**Exercício escrito 1:** Traduza para o inglês esta frase do texto sobre segurança jurídica: "Dessa forma, se a norma jurídica gera dúvida, ela atenta contra a segurança jurídica."

**Texto citado:**
------------------------------
Surgindo a incerteza, portanto, surge a dúvida, e a dúvida pressupõe insegurança. Dessa forma, se a norma jurídica gera dúvida, ela atenta contra a segurança jurídica. Norma pouco clara é, por definição, insegura, como bem observa César Garcia Novoa: “una de las más elementares expressiones de la seguridad jurídica es la exigencia de que la norma positiva, concretamente formulada dede la perspectiva formal, sea clara”.[1]

Com fundamento em tal afirmação, fica evidente, então, a necessidade de se ter uma norma clara, que não deve afrontar o princípio da segurança jurídica. O ideal é que, em se tratando de norma não clara, que seja reescrita de forma a não suscitar dúvidas ou, então, que seja esclarecida por uma norma interpretativa ou mesmo, em alguns casos, complementada por ato de efeitos normativos, destinados a afastar a dúvida.
------------------------------
**Dados do exercício:**

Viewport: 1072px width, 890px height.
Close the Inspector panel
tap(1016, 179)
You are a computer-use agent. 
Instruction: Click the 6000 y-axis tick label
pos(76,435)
------------------------------
**Exercício escrito 2:** Nos registros, troque "Click" por "Tap" e mantenha todo o resto igual. Reescreva apenas as linhas dos registros que começam na linha com "You are a computer-use agent." e seguem até o fim dos registros, incluindo as duas pontas.

**Resposta 1:** Thus, if a legal norm gives rise to doubt, it undermines legal certainty.

**Resposta 2:**
You are a computer-use agent. 
Instruction: Tap the 6000 y-axis tick label
pos(76,435)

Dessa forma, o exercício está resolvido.